Citations de Maria Ernestam (308)
Qu'advient-il des larmes qui ne quittent pas le corps ?
Quand vous tailladez un cerveau à coups de mots, vous êtes considéré comme innocent, alors que si vous utilisez la lame d'un couteau, vous êtes coupable.
Le deuil m'est familier. Je sais ce qu'on éprouve quand on perd un être aimé, quand une existence claire et paisible est obstinément broyée par l'absence. C'est l'instant où on se jette dans le gouffre. Il est trop tard, on ne peut plus faire marche arrière. Il faut désormais voler de ses propres ailes.
A un moment ou à un autre, toute relation connaît un tournant. Celui-ci se produit le plus souvent quand l'amour est devenu une habitude et une évidence. Lorsque nous ne comprenons pas que les rituels quotidiens, la fierté que l'on éprouve l'un pour l'autre et les petites attentions inaccoutumées que l'on se témoigne, sont des choses aussi belles et précieuses que les expériences sexuelles ou le champagne le plus coûteux. (p. 60)
Chacun doit affronter seul la vieillesse. Il paraît qu'on garde toujours une part de l'autre au fond de soi, mais plus le temps passe, plus j'ai l'impression du contraire. Nous sommes seuls. Nous venons seuls au monde et nous le quittons seuls, même si nous vivons entourés d'amour, de dévotion et de bienveillance.
Une maison sans chat, ce n’est pas une vraie maison.
Peut-être existent-ils, finalement, les fantômes et les esprits, les spectres et les revenants ? Une chose est sûre, en tout cas, c’est que le désir et les rêves existent, brisés ou intacts. Surtout brisés.
La pire des maltraitances est celle qu'on ne cerne pas bien, comme si le cerveau conservait le souvenir du mal jusqu'à ce qu'on soit suffisamment mûr pour le réaliser. Cet effet à retardement est plus destructeur que l'effet immédiat. Le poison agit plus longtemps.
Pourquoi n’avais-je pas compris – pourquoi personne, en fait, ne comprenait que la vie ne dure qu’un instant, et que repousser l’essentiel équivaut à le nier ?
Nos sentiments nous glissent trop facilement des mains. Mais c'est ainsi. La vie nous joue des tours. Nous sommes écartelés. Les passions nous entrainent dans un sens et nous tirons sans répit dans l'autre, jusqu'au jour où nous comprenons. Mieux vaut ne pas être trop attentif à ses états d'âme. Nous nous contentons alors de poursuivre notre chemin, en cueillant les sentiments comme on cueillerait des pommes.
Nous ne voyons des autres que ce qu'ils nous montrent. Chacun de nous existe dans sa propre tête et dans son cœur, les seuls lieux où nous apparaissons tels que nous sommes, sans promesses et sans fard.

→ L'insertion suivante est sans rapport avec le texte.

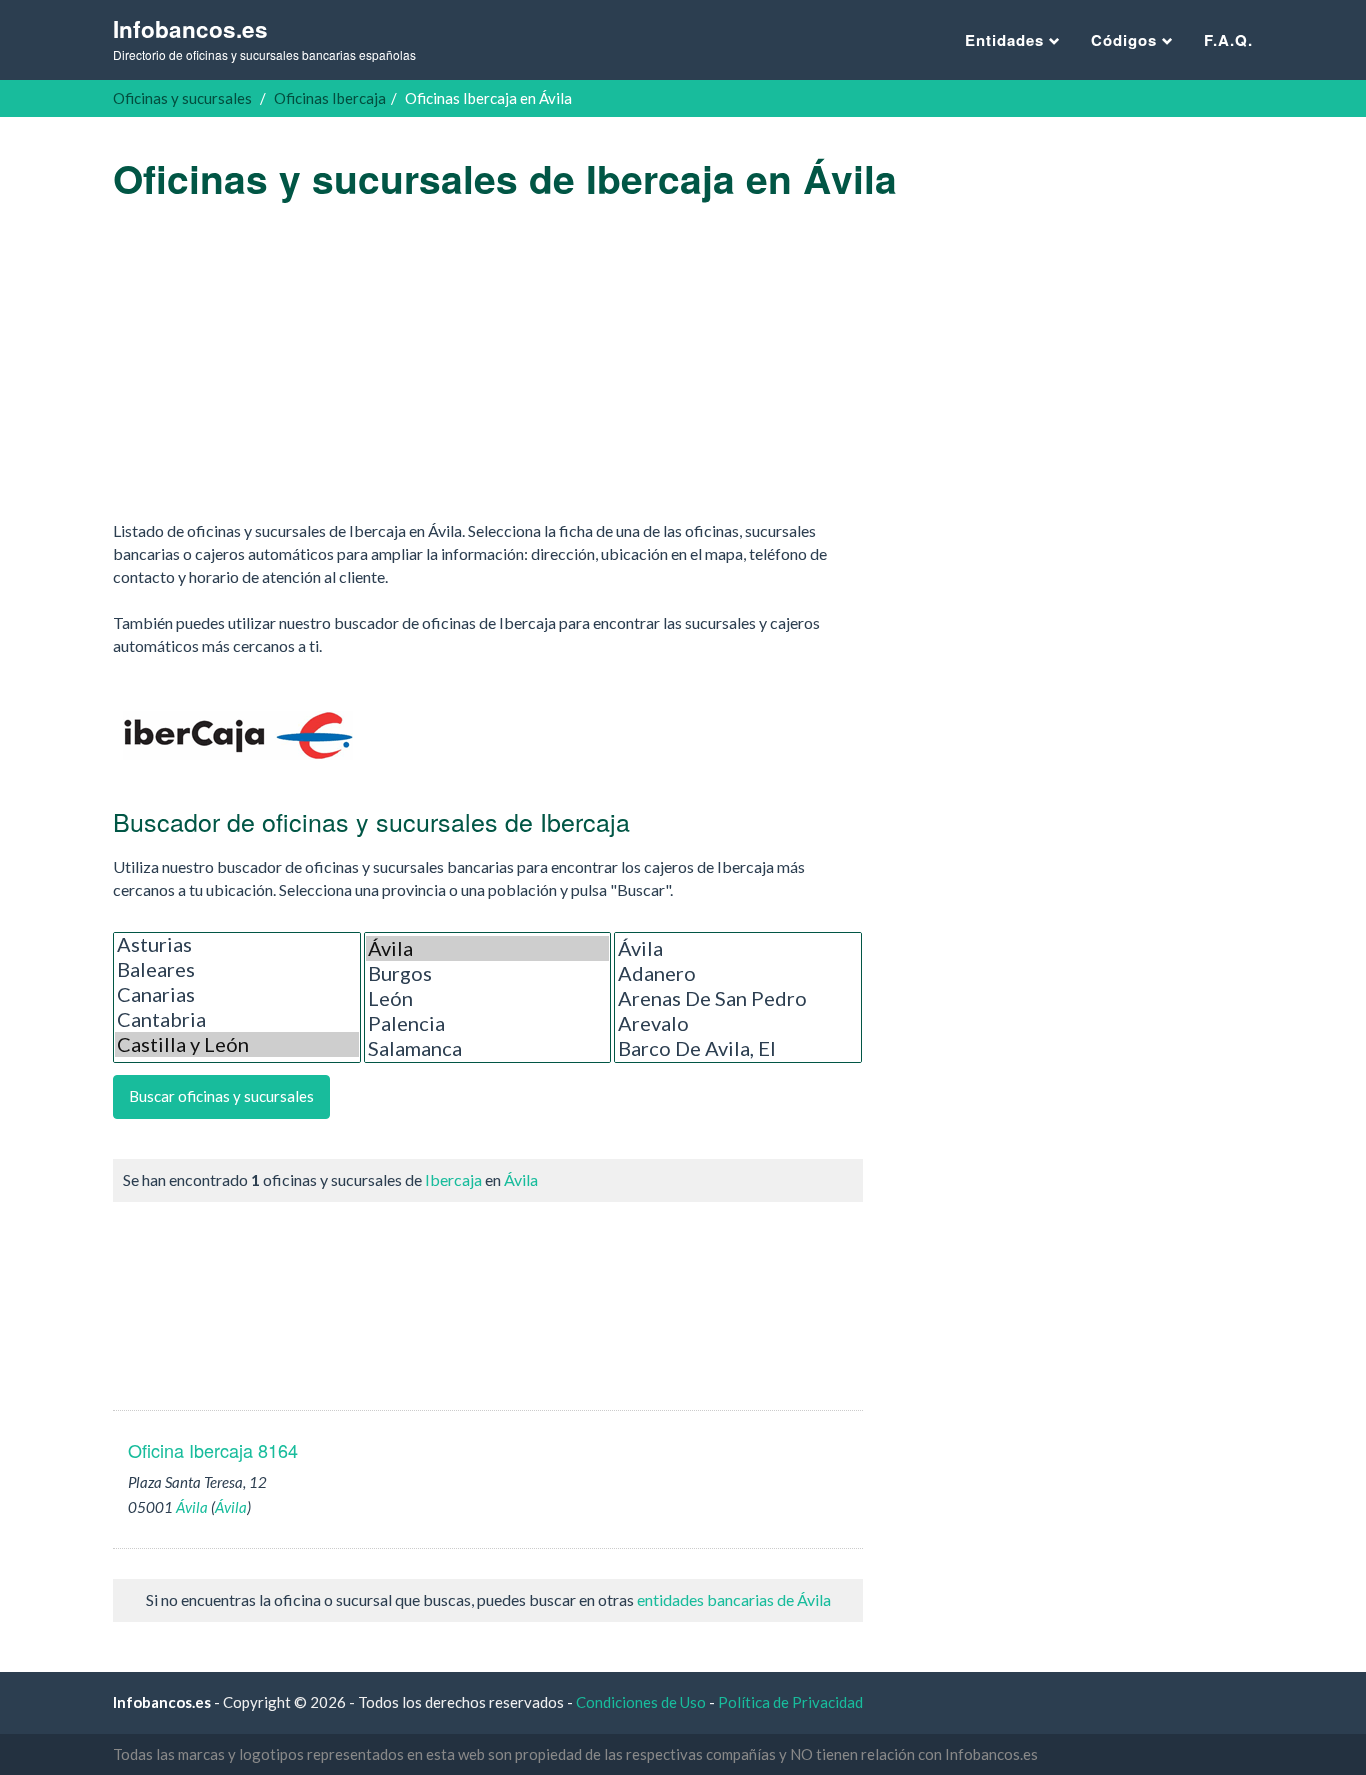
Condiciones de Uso (641, 1702)
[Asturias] (237, 944)
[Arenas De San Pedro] (738, 998)
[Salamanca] (488, 1048)
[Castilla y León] (237, 1044)
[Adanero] (738, 973)
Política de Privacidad (790, 1702)
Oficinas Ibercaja (330, 98)
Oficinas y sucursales (182, 98)
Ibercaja (453, 1179)
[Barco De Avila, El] (738, 1048)
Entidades (1007, 40)
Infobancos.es (264, 38)
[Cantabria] (237, 1019)
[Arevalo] (738, 1023)
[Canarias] (237, 994)
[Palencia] (488, 1023)
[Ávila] (488, 948)
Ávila (521, 1179)
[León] (488, 998)
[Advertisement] (488, 360)
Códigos (1126, 40)
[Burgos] (488, 973)
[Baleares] (237, 969)
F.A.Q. (1228, 40)
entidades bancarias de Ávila (734, 1599)
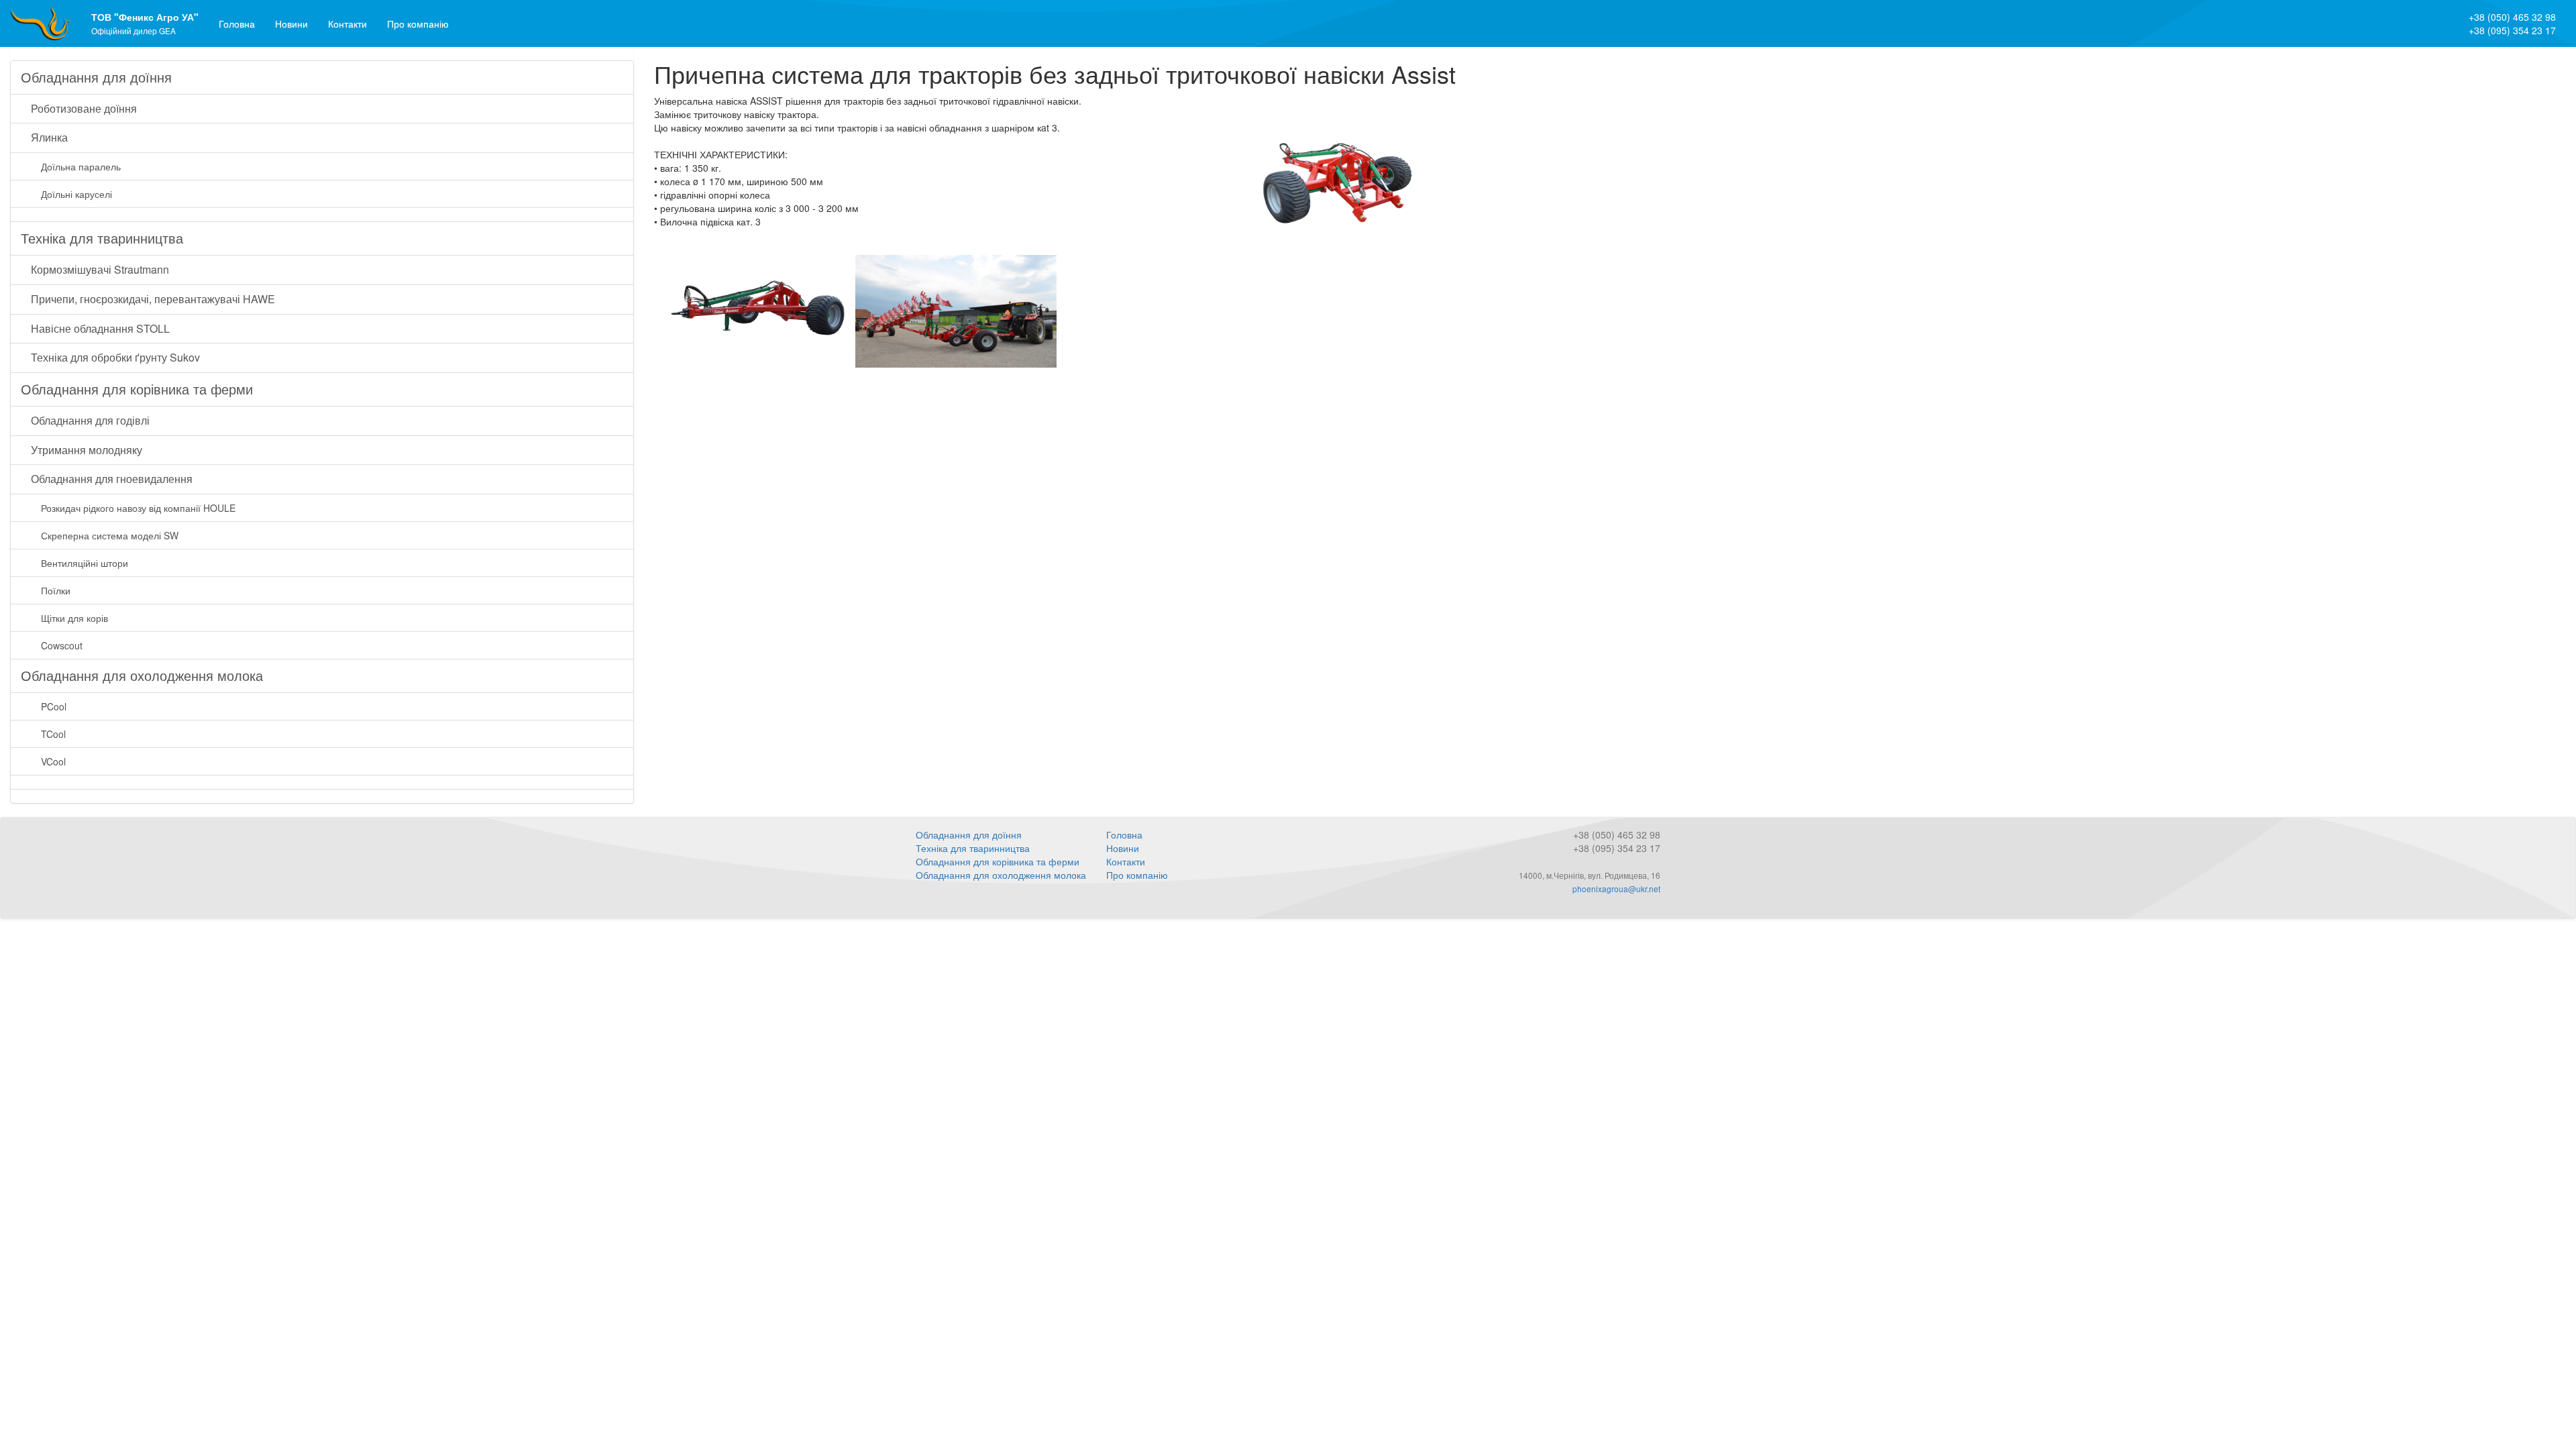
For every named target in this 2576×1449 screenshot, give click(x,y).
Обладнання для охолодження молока (142, 675)
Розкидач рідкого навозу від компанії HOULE (138, 508)
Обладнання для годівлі (90, 420)
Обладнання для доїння (96, 77)
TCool (53, 734)
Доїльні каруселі (76, 194)
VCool (53, 761)
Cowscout (62, 645)
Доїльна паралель (81, 166)
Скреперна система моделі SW (109, 535)
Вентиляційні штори (84, 563)
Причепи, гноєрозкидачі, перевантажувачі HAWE (153, 299)
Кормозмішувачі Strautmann (100, 269)
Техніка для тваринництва (102, 238)
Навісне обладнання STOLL (100, 328)
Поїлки (55, 590)
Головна (237, 23)
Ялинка (49, 137)
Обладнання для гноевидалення (112, 478)
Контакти (347, 23)
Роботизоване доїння (84, 108)
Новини (291, 23)
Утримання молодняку (86, 450)
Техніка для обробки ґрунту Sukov (115, 357)
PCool (53, 706)
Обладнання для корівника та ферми (137, 388)
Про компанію (418, 23)
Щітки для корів (74, 618)
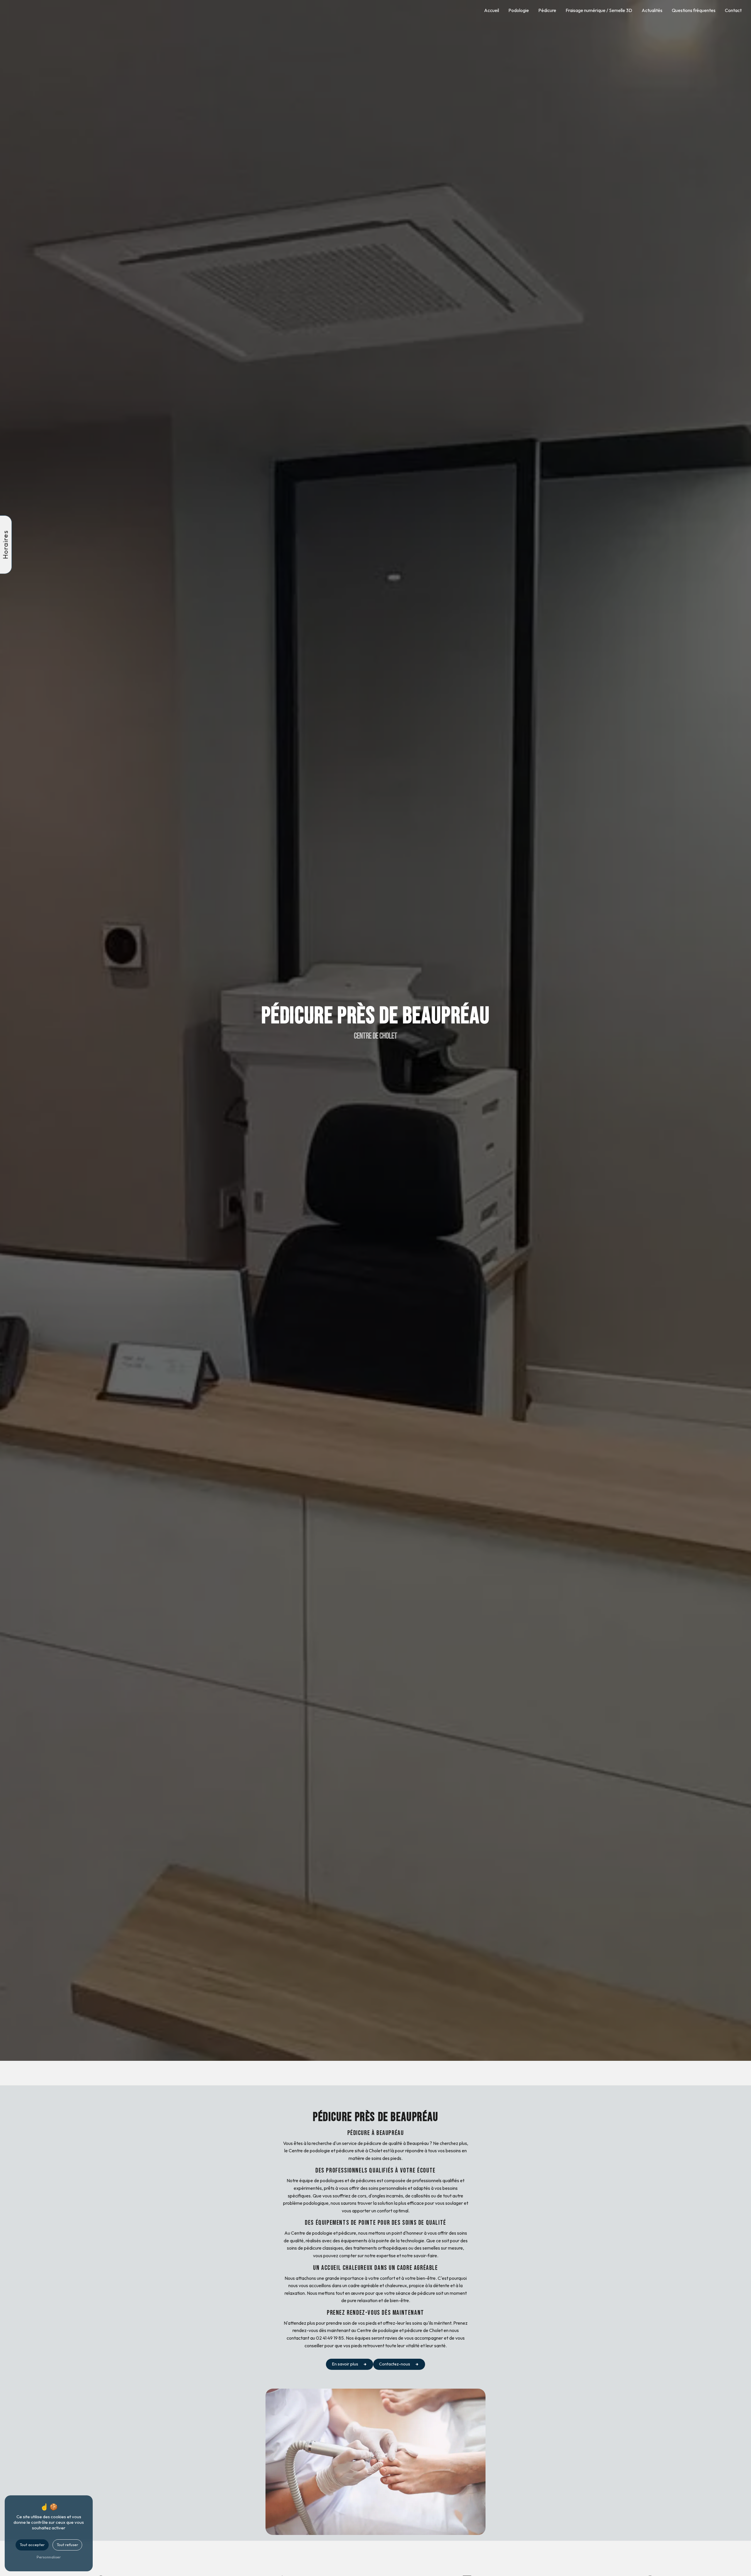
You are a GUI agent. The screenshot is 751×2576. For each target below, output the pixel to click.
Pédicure (547, 10)
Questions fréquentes (694, 10)
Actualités (652, 10)
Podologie (518, 10)
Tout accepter (32, 2544)
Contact (733, 10)
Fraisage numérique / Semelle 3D (599, 10)
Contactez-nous (394, 2364)
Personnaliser (49, 2557)
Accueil (491, 10)
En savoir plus (345, 2364)
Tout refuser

Je compense mon absence de sentiments en dorlotant mes rosiers pendant des heures. (...)
Dans ma jeunesse, j'ai lu quelque chose sur de vieux officiers de l'armée britannique qui, une fois retraités, se mettaient à cultiver des roses. Je trouvais remarquable qu'on passe ainsi de la guerre aux fleurs, et je me retrouve dans le même cas. (p. 61)
Nous n'avons besoin de rien ni en venant au monde ni en le quittant. Entre-temps, nous remplissons frénétiquement notre existence d'objets, d'événements, d'expériences. Nous comblons le vide. Sans cela, il faut dire qu'elle sonnerait creux.
Les méfaits des aïeux reviennent nous hanter, dit-on, mais je n'y crois pas.
Si des méfaits nous hantent, ce sont les nôtres.
Nos vies sont faites de hasards. Et d'occasions manquées.
Je me dis qu'il ne faut jamais perdre la musique que l'on a un jour possédée. Ou bien les mots. J'ai compris que nous sommes tous des accords brisés. Mais dans toute vie, il existe un son fondamental qu'il appartient à chacun de nous de trouver.
Je savais que la seule manière d'échapper aux tyrans est de ne pas montrer sa peur. Dès qu'ils la flairent, ils passent à l'acte. (p. 291)
A cet instant précis, ma haine pour Amanda Otto cessa de croître. Elle me faisait pitié. Je vis en elle la personne la plus malheureuse qui eût jamais arpenté les beaux salons. Toute pétrie de certitudes, de lieux communs et de convenances qu'elle fût, sa haine envers elle-même dépassait sûrement de loin celle que lui vouaient les autres. (collection Babel, 2014, p. 160)
Avec le temps, les choses deviennent de plus en plus prévisibles. Les saveurs perdent leur relief et la vision se trouble. Seules les odeurs persistent.
Pour lui, la musique, ce sont des mathématiques transformées en sentiments.